Probe も、マニフェストファイルに書き足すことで設定できる。また、動作確認の都合上、Restart Policy はNeverにしておく。

@@ -14,7 +14,13 @@ spec:
     resources:
       limits:
         memory: 256Mi
-  restartPolicy: Always # Restart Policy
+    livenessProbe:
+      httpGet:
+        path: /probe
+        port: 3000
+      periodSeconds: 5
+      failureThreshold: 3
+  restartPolicy: Never # Restart Policy
 ---
 apiVersion: v1
 kind: Service

httpGetは、指定したポート番号、パスでコンテナに HTTP GET リクエストを送り、レスポンスのステータスコードが 200 ~ 399 なら「コンテナが正常に稼働している」と見做す、という診断方法。
今回は/probeというパスにリクエストを送る。

periodSecondsは Probe を実行する頻度を秒数で指定する。なのでこの例では5秒毎にコンテナにリクエストを送る。

failureThresholdはリトライ回数で、この回数まで Probe を試みる。
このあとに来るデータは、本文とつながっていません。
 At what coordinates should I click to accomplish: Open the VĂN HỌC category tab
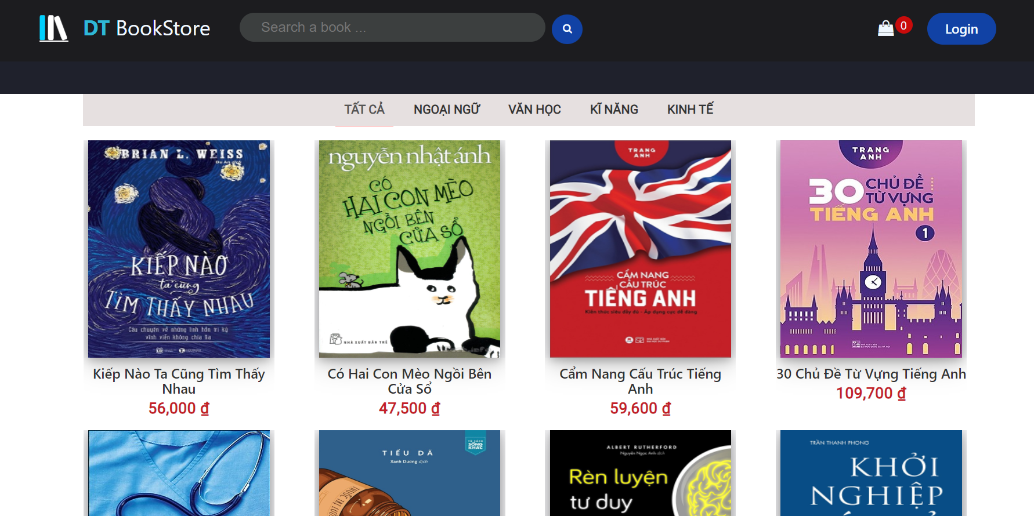pos(534,110)
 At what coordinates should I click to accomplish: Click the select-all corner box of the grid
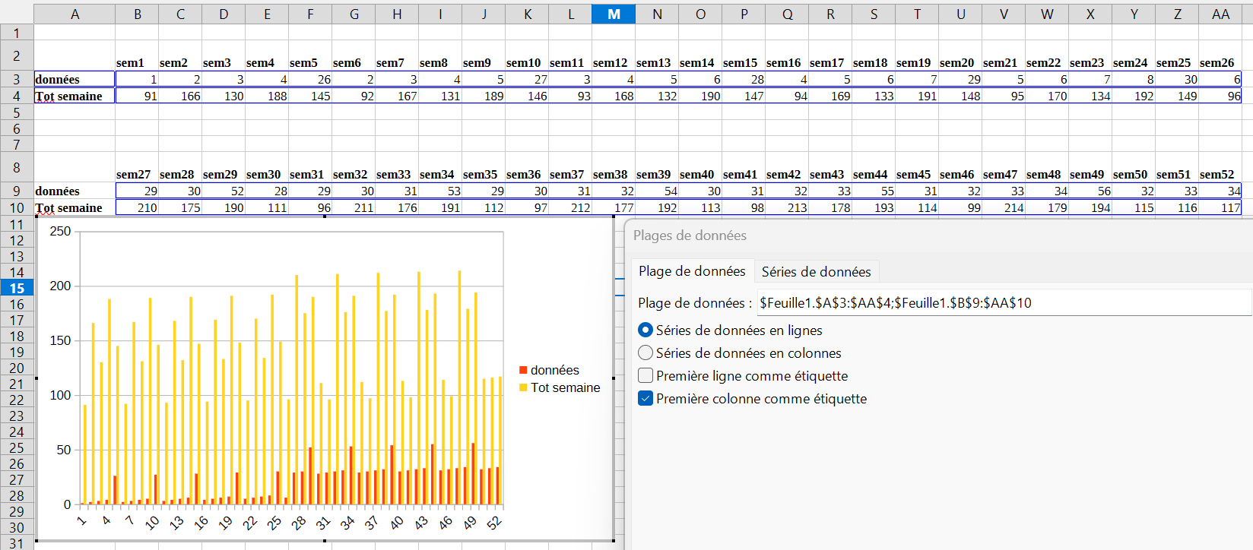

今回は3を指定しているので、3回連続で Probe に失敗すると、「コンテナが正常に稼働していない」と見做され、コンテナは終了させられる。

他にも設定項目があるので、詳細は公式ドキュメントを参照。各項目のデフォルト値や制限なども書かれている。
Liveness Probe、Readiness ProbeおよびStartup Probeを使用する | Kubernetes

コンテナでは以下のコードを動かす。

import http from "http";

const startTime = performance.now();
let isEnable = true;

http
  .createServer(function ({ url }, res) {
    switch (url) {
      case "/": {
        res.writeHead(200, { "Content-Type": "text/plain" });
        res.end("Hello World\n");
        break;
      }
      case "/probe": {
        if (isEnable) {
          res.writeHead(200, { "Content-Type": "text/plain" });
          res.end("Success\n");
          console.log(
            `Probe is success. ${Math.floor(
              (performance.now() - startTime) / 1000
            )} seconds have passed since the process started.`
          );
        } else {
          res.writeHead(500, { "Content-Type": "text/plain" });
          res.end("Failure\n");
          console.log(
            `Probe is failure. ${Math.floor(
              (performance.now() - startTime) / 1000
            )} seconds have passed since the process started.`
          );
        }
        break;
      }
      case "/enable": {
        isEnable = true;
        res.writeHead(200, { "Content-Type": "text/plain" });
        res.end("Enable probe path\n");
        console.log("Enabled");
        break;
      }
      case "/disable": {
        isEnable = false;
        res.writeHead(200, { "Content-Type": "text/plain" });
        res.end("Disable probe path\n");
        console.log("Disabled");
        break;
      }
      default: {
        res.writeHead(404, { "Content-Type": "text/plain" });
        res.end("Not Found\n");
        break;
      }
    }
  })
  .listen(3000);

Probe からのリクエストを受け付ける/probeというパスを用意した。
初期状態では/probeは200を返すが、/disableにリクエストを送るとそれ以降、/probeは500を返すようになる。/enableにリクエストを送ると、それ以降の/probeへのリクエストは200を返すようになる。

上記コードを動かすコンテナのイメージをsampleとしてビルドした上で、apply を行う。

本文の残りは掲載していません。